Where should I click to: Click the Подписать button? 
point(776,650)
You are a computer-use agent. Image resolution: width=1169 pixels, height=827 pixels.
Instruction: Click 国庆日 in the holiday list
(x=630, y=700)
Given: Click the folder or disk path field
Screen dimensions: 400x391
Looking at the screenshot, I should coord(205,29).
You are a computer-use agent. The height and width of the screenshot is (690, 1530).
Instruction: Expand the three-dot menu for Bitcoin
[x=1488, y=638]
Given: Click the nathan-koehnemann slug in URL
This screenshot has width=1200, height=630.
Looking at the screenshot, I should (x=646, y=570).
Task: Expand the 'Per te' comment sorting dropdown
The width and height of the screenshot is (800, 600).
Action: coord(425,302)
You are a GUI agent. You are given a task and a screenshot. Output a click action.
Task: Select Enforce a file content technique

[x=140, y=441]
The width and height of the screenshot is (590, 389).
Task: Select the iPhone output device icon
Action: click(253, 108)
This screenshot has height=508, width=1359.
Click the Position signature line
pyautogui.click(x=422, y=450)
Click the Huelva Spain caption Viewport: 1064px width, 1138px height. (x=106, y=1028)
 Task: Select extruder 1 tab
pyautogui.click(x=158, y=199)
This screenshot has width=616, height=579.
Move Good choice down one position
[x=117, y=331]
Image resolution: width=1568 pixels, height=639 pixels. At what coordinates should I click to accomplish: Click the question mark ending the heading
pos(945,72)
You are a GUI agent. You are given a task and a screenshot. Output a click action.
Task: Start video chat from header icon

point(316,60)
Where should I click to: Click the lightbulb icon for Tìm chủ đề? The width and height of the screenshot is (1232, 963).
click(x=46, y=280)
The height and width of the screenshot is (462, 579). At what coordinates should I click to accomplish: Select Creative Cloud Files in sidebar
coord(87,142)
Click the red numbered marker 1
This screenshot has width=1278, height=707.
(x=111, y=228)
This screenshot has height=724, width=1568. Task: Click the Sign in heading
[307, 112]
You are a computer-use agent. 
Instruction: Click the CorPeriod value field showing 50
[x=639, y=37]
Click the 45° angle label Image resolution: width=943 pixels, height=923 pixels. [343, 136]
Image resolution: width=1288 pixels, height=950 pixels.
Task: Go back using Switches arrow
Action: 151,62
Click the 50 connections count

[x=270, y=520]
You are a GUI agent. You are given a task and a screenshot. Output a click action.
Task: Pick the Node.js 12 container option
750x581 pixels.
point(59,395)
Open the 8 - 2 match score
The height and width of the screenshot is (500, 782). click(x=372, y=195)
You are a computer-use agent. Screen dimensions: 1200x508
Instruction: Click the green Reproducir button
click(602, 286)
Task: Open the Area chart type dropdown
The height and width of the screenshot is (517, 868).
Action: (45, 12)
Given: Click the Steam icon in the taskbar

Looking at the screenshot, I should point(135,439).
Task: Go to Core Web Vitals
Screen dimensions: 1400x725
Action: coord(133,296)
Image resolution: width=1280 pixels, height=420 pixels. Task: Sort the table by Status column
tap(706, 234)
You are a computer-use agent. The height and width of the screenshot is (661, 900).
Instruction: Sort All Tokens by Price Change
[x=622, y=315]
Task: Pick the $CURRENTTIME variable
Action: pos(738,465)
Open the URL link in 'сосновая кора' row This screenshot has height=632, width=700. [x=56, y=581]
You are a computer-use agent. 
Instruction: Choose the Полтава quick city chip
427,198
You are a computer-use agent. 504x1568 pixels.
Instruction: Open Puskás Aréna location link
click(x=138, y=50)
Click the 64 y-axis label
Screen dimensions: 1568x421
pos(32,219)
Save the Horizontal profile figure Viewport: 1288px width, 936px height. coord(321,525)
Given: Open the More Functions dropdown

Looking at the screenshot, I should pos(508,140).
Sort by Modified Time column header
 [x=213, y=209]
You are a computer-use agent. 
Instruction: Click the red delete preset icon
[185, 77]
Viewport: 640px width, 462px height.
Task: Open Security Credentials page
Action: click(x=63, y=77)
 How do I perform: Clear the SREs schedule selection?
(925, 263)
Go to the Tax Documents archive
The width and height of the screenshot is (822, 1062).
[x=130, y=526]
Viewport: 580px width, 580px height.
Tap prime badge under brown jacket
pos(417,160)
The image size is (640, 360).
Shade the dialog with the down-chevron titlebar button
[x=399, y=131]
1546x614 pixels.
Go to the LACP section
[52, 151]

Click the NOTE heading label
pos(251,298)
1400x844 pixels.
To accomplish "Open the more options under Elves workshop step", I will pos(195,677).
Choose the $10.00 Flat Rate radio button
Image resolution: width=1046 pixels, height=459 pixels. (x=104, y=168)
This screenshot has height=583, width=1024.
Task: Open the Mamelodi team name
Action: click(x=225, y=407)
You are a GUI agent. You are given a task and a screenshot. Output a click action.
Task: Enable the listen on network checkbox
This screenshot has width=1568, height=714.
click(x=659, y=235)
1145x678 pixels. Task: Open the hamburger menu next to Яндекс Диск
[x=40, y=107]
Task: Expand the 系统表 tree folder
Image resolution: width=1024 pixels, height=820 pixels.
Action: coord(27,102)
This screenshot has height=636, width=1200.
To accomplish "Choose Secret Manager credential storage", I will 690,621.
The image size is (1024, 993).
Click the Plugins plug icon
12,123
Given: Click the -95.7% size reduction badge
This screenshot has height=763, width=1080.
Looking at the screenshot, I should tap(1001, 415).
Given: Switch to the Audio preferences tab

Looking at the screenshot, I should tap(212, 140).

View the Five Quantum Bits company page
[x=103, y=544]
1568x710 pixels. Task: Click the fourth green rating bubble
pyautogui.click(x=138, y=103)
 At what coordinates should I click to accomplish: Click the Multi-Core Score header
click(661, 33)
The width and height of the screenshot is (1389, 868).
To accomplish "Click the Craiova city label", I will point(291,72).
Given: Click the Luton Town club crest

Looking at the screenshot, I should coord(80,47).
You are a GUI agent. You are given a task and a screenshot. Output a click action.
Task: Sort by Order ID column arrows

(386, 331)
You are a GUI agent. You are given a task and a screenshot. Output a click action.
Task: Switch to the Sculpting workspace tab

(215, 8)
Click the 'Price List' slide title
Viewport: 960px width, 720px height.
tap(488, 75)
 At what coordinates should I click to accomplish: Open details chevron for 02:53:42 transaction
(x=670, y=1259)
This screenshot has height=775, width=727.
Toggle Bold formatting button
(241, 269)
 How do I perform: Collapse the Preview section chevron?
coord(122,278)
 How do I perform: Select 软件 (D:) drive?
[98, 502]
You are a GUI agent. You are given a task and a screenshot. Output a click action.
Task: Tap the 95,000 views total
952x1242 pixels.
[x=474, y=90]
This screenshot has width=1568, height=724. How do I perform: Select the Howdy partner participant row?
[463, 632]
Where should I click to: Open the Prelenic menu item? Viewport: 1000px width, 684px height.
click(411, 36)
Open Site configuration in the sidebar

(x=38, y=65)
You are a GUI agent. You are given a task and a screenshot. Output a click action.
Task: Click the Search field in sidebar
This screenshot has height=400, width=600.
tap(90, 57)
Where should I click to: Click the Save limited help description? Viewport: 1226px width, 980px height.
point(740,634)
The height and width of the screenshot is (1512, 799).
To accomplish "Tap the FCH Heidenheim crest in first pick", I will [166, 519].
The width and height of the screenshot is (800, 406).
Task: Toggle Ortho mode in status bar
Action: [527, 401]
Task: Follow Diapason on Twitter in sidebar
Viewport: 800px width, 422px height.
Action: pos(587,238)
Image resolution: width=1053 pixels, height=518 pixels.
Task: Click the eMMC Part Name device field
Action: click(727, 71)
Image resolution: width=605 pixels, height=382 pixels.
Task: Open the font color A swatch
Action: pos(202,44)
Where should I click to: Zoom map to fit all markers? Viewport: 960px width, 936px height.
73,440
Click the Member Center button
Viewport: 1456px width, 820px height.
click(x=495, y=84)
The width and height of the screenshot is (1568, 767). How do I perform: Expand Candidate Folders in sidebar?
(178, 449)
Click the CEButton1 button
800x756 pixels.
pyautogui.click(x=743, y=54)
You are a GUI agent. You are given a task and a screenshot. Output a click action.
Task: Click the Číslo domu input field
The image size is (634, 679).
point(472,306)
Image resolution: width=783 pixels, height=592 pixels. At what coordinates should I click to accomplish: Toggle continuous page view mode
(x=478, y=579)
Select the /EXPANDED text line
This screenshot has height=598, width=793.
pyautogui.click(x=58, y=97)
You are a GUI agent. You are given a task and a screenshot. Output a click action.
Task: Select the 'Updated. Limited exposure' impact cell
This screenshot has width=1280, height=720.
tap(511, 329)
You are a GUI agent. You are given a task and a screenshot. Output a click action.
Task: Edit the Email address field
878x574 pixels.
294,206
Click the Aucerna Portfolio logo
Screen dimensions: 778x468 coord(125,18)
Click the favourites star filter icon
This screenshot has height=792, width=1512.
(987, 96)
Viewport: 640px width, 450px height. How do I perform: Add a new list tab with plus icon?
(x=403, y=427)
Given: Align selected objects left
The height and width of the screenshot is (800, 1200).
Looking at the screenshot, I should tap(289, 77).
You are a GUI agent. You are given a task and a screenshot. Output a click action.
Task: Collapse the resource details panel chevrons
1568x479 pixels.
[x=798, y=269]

════════════════

### [INSTRUCTIONS TO FOLLOW]
What is needed is every line of the records above that contains the word "computer".

### [TASK OUTPUT]
You are a computer-use agent. Image resolution: width=1169 pixels, height=827 pixels.
You are a computer-use agent. The height and width of the screenshot is (690, 1530).
You are a computer-use agent. 
You are a computer-use agent. Screen dimensions: 1200x508
You are a computer-use agent. The height and width of the screenshot is (661, 900).
You are a computer-use agent. 
You are a computer-use agent. 504x1568 pixels.
You are a computer-use agent. 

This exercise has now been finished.